You can easily spend every evening and weekend poring over the curriculum, planning new units, fussing with bulletin boards.

And I frequently did. Slowly but surely, like so many teachers before me, I started to burn out. I’d check my email while my students practiced their keyboarding skills. I’d assign “silent reading” while I silently read my most recent issue of Real Simple.

This wasn’t who I wanted to be! Disappointed and overwhelmed, I called a huddle with my veteran teacher parents. I was hoping for some time management tips or a pep talk that would return me to my high-energy, super-engaged self.

But what they told me was a lot more realistic and a lot more useful.

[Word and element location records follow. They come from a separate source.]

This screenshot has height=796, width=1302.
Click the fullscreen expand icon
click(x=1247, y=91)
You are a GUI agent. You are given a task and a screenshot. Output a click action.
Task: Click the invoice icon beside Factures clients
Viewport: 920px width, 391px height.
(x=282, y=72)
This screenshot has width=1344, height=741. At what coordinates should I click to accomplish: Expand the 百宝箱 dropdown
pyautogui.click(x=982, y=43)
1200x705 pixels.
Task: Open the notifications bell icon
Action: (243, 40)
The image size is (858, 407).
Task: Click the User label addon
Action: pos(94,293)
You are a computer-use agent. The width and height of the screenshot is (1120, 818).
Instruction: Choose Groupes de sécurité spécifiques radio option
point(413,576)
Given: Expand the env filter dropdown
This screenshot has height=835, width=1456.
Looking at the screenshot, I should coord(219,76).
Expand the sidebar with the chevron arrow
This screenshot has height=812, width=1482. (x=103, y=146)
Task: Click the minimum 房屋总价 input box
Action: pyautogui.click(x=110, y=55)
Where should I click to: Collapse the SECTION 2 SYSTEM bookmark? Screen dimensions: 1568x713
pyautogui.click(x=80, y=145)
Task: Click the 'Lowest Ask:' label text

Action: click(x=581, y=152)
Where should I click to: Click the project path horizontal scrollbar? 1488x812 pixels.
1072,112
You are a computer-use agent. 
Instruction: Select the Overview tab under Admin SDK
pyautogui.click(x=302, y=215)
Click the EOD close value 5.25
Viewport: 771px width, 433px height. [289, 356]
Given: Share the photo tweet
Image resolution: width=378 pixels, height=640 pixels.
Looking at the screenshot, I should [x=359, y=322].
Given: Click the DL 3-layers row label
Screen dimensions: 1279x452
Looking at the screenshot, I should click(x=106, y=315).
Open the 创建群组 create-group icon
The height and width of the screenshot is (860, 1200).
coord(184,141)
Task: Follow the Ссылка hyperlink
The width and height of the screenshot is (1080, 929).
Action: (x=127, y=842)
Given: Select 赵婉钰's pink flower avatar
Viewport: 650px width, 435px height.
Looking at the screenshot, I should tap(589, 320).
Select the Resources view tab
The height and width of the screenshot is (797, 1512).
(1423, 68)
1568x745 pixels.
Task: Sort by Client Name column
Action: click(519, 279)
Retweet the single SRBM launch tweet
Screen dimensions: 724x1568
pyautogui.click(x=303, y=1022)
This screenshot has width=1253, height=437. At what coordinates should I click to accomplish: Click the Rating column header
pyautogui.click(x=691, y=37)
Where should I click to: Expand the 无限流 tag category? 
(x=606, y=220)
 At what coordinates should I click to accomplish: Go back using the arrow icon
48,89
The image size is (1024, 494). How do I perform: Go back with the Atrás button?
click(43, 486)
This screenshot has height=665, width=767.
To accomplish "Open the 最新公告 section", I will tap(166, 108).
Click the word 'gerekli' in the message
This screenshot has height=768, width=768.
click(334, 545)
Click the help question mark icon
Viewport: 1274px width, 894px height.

“Well, of course, you can always do more. But if you do too much, you’re not giving them your best. You’re giving them a watered-down, exhausted version of your best. They don’t deserve that and neither do you.”

This applies to just about every area of our lives, doesn’t it?

When we have eight social commitments each week, it’s difficult to really be there for our friend when she’s blindsided by a breakup. When we take on a zillion projects at work, it’s hard to give our passion projects the attention they deserve. When we post seven times a week, it’s hard to create the meaningful, longer pieces we’re really proud of.It’s better to be great at two things than shitty at seven. Share on X

Being exhausted and overwhelmed serves no one. You deserve to actually enjoy your job and relationships; they deserve the best you have to offer.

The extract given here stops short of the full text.